Why hasn’t Assembly Bill 1—the emergency legislation enacted last year—produced any relief for Nevada’s doctors? The purpose of AB-1 was to create a stable malpractice insurance market in Nevada—insurance-speak for a marketplace where insurance companies can make a profit. But for doctors there’s been no relief in malpractice premiums.
And why haven’t more doctors simply left the state? Quite simply, when most major insurance carriers left, doctors had to purchase exit or “tail” coverage for all of their previous medical practice. Though the price was high—most have had to finance this—the “good” news was that the pricing for their new policies was initially discounted, since the risks assumed are all in the future.
Of course, in each subsequent year the amount of premium goes up by about 20 per cent. That means that after five years, a fully mature premium is charged. So most doctors, temporarily, are now paying about what they were charged two years ago. Nevada’s looming disaster will really arrive next year and the year after that, when most doctors’ current premium will be about as high as last year’s.
That will be the final straw for most physicians. Most will choose to not pay more than last year’s premium, and so, at that time —if they hadn’t previously—they will make the decision to leave.
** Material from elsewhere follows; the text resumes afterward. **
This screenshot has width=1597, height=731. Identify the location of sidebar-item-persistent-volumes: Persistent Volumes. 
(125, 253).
Since the “high-risk” specialists will be most affected, they most probably will leave first. We’ve seen that already with the obstetricians. Next will come the exodus of general and orthopedic surgeons who have only modest-sized practices and thus can’t afford six-digit insurance premiums.
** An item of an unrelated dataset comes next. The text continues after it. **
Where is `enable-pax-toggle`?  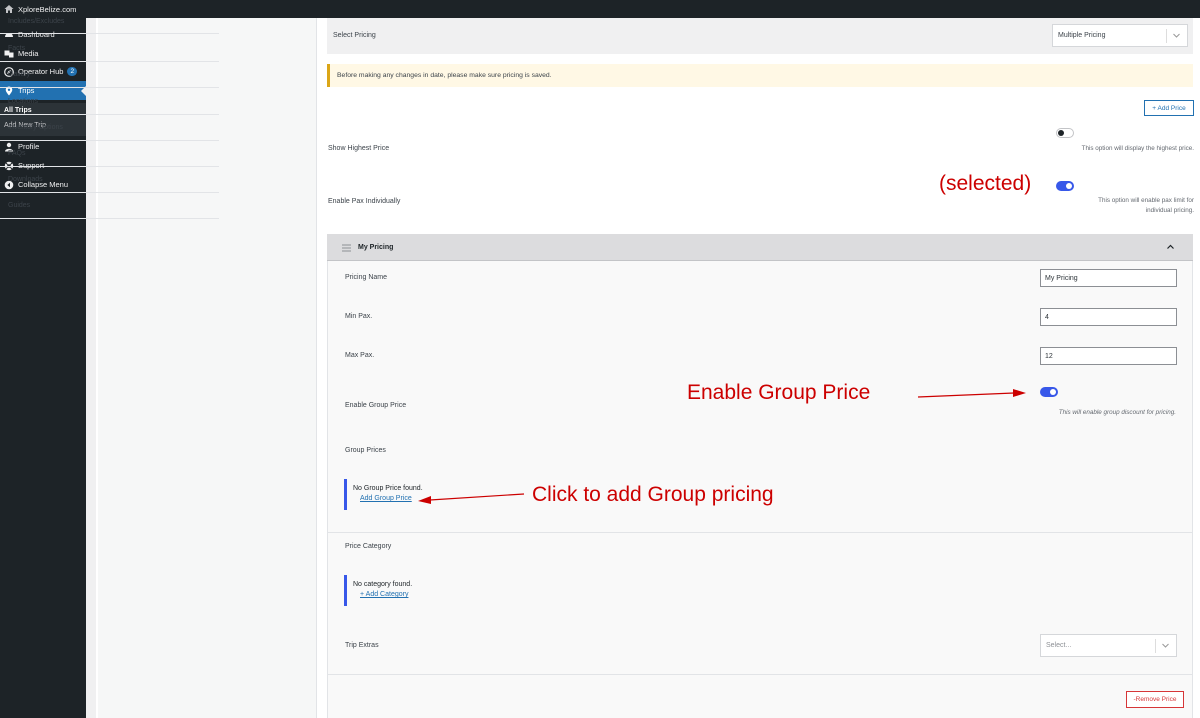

Though some especially well-compensated doctors will be able to come up with the premium without major hardship, many of them will still leave. The reason is that physicians, more than the general public, realize how much the safety and security of their families depend upon a strong medical community. Most physicians can suture their families’ lacerations and deliver their own children, but they would rather not. When their children are participating in sports, or their wives—some of whom will be high-risk mothers—are delivering, these doctors will want to be where they are comfortable with the available medical resources.
The trial lawyers would have you believe that America’s problem is greedy insurance companies and bad doctors. While it’s true the insurance industry did have some good years in the 1990s, the past three years were not good for Nevada’s previous malpractice insurance companies—even before the 9-11 losses. For the years 1999 through 2001 the total of all closed claims cost the Nevada companies almost $120 million—including about $16 million for defense of claims. Yet that figure doesn’t include on-going lawsuits still pending from those and previous years.
And about those “bad” doctors: Forty percent of doctors who practice in the Silver State for 10 years or more have been named in at least one malpractice lawsuit. Are four out of 10 Nevada doctors “bad”? While there have been notable exceptions where only one individual spawned 15 lawsuits, the more basic fact is that virtually all medical care involves some statistical level of risk which cannot, finally, be entirely avoided. We need our Medical Board—and not juries—monitoring and recognizing substandard medical care.
Unfortunately, it looks like the only event that will really initiate the process of reform in Nevada will be the realization by attorneys that even they and their families will need rapid access to urgent medical care. No court can order a child back to life or bleeding to stop.
The real issue facing our legislators is whether they want to continue a “target-rich” environment for malpractice attorneys and thus drive physicians out of southern Nevada or create a thriving and expanding medical community that is able to deliver high quality medical care.
James G. Marx, a Las Vegas physician specializing in pain medicine, is a policy fellow of the Nevada Policy Research Instituted.